Recientemente el gobierno de Dinamarca ha aprobado una polémica legislación por la que se prohíbe el sacrificio de animales sin aturdimiento previo en los mataderos de Dinamarca. Esta decisión ha soliviantado a la comunidad judía y a la musulmana del país nórdico que acusan al gobierno danés de no respetar la libertad religiosa. Hablamos de la carne halal y kosher y el problema de los «derechos».

También la Comisión Europea se ha manifestado contraria a que un país de la Unión Europea, por libre, legisle sobre un asunto que, defiende, debe ser legislado a nivel comunitario.

La raíz de la polémica deriva de la interpretación del Tratado de Lisboa que obliga a las instituciones comunitarias a legislar teniendo en cuenta la libertad religiosa y el respeto de los ritos religiosos por un lado e introducir criterios de bienestar animal que tengan en cuenta que los animales son seres sensibles, con capacidad de sufrir, por el otro. El conflicto entre ambos “derechos” se manifestó claramente en la legislación sobre mataderos.

Por un lado el “derecho” de los animales a morir de una forma digna se reconoció en una obligación de aplicar el “aturdimiento previo” a todos los animales con el fin de minimizar su sufrimiento al ser matados. Por otra parte el “derecho” de las comunidades religiosas a practicar sus ritos se plasmó en una excepción para ellos de esta obligación de “aturdimiento previo” para los animales sacrificados para la producción de carne Halal (musulmanes) y Kosher (judíos). En cierta forma la decisión del gobierno danés de anular esta excepción y forzar al aturdimiento previo de todos los animales significa colocar el “derecho” de los animales a no sufrir por encima de la libertad de practicar los ritos religiosos.

Mi intención aquí no es elaborar un ensayo de filosofía legal sobre qué derecho precede o prevalece pero considero importante aclarar algunos aspectos sobre esta materia.

Un cliente que no es musulmán ni judío está comprando, sin saberlo, carne Halal y Kosher que, seguramente, procede de animales que no han sido aturdidos antes de su sacrificio

En primer lugar los ritos musulmanes y judíos  exigen que los animales estén “vivos” en el momento de ser desangrados. “Vivos” no significa “conscientes” por lo que la inclusión del aturdimiento previo, que en teoría aturde pero no mata, no entraría en contradicción con los ritos religiosos. Es cierto que la aplicación incorrecta, por exceso, en los mataderos de los sistemas de aturdimiento hace que los animales puedan llegar ya muertos al punto de desangrado pero la solución a este problema no es la negación del aturdimiento como sistema sino su aplicación correcta. En este punto estaría completamente de acuerdo con los grupos judíos y musulmanes.

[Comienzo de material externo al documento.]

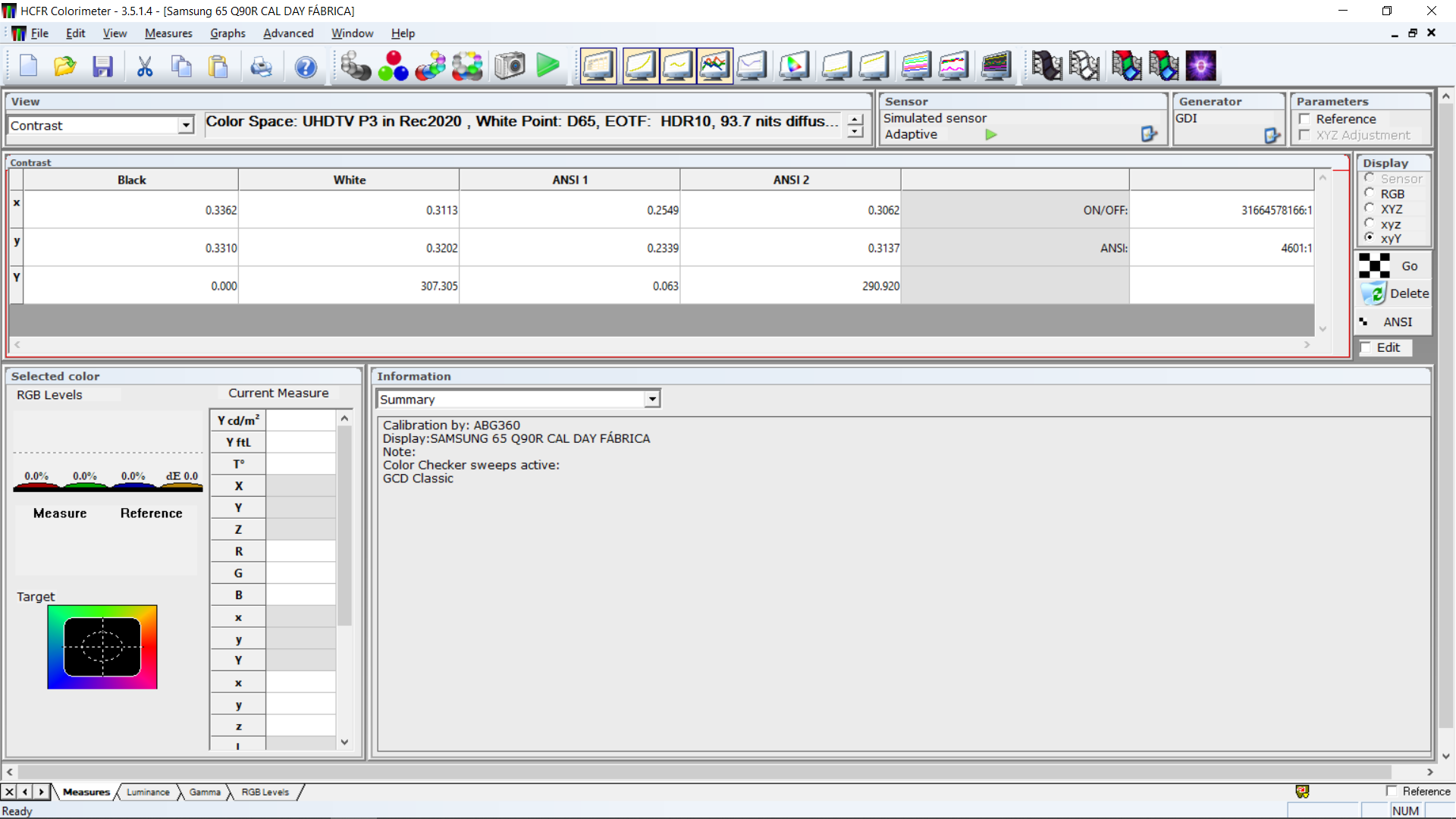Click the Target color gamut swatch
1456x819 pixels.
coord(102,647)
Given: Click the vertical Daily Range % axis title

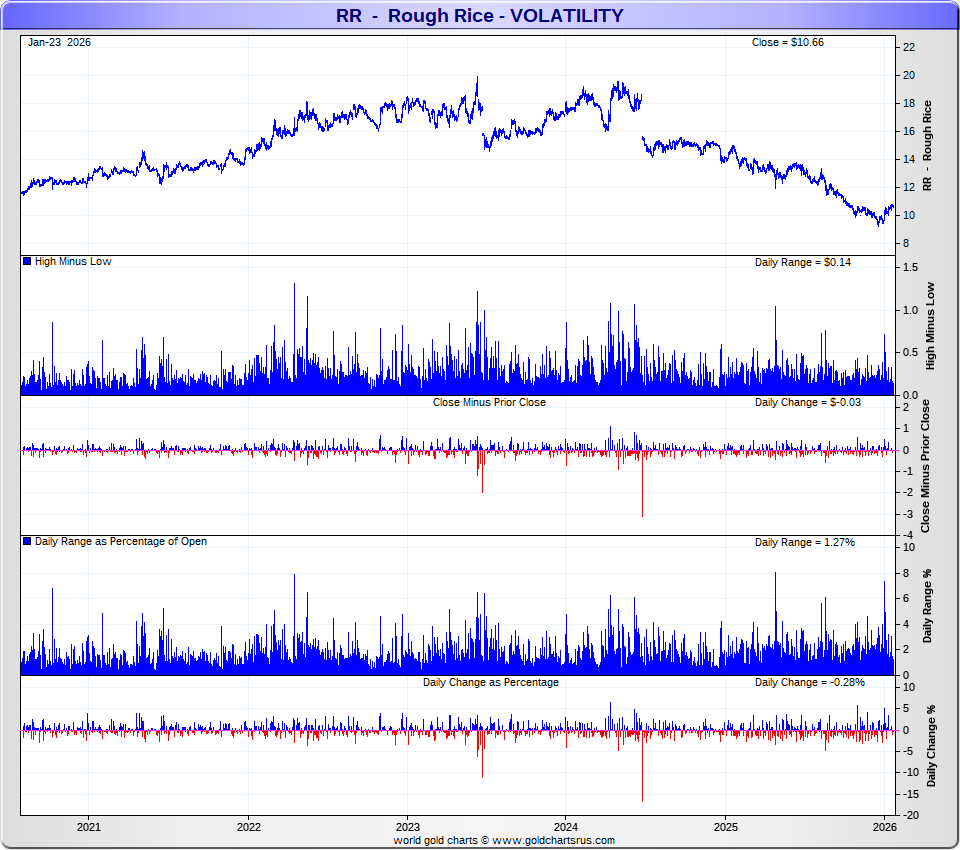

Es necesario corregir las deficiencias en el uso de los sistemas de aturdimiento tanto por exceso, como por defecto, para evitar que los animales lleguen al corte de desangrado muertos o plenamente conscientes. De hecho la mayoría de las comunidades musulmanas de países como Alemania o Reino Unido, muy numerosa, aceptan la carne Halal procedente de animales aturdidos previamente sin ningún problema. No ha sido el caso de la comunidad judía cuya oposición al aturdimiento previo se mantiene firme.

Además existe otro problema añadido. Las comunidades musulmanas y, sobre todo, judías solo consumen parte de la canal del animal. ¿Qué ocurre con el resto? Si tenemos en cuenta que la mayoría de los mataderos que producen carne Halal y Kosher son mixtos y, por lo tanto, también producen carne convencional, la respuesta es evidente. Ese resto se desvía al consumo de carne convencional por lo que un cliente que no es musulmán ni judío está comprando, sin saberlo, carne Halal y Kosher que, seguramente, procede de animales que no han sido aturdidos antes de su sacrificio.

Estoy de acuerdo en que es necesario garantizar el derecho de todos pero el mismo derecho que asiste a judíos y musulmanes a obtener en el mercado productos alimenticios que respeten sus creencias, me asiste a mí a encontrar productos que garanticen las mías.

Si la Unión Europea no quiere que cada país vaya legislando por su cuenta y riesgo, es urgente que legisle para que en el etiquetado de los productos cárnicos se incluya la información sobre si procede de un animal aturdido previamente o, acogiéndose a la excepcionalidad religiosa, no lo ha sido. De esta manera  garantizaríamos los derechos de todos a elegir según nuestra conciencia, en plena libertad y sin imposiciones.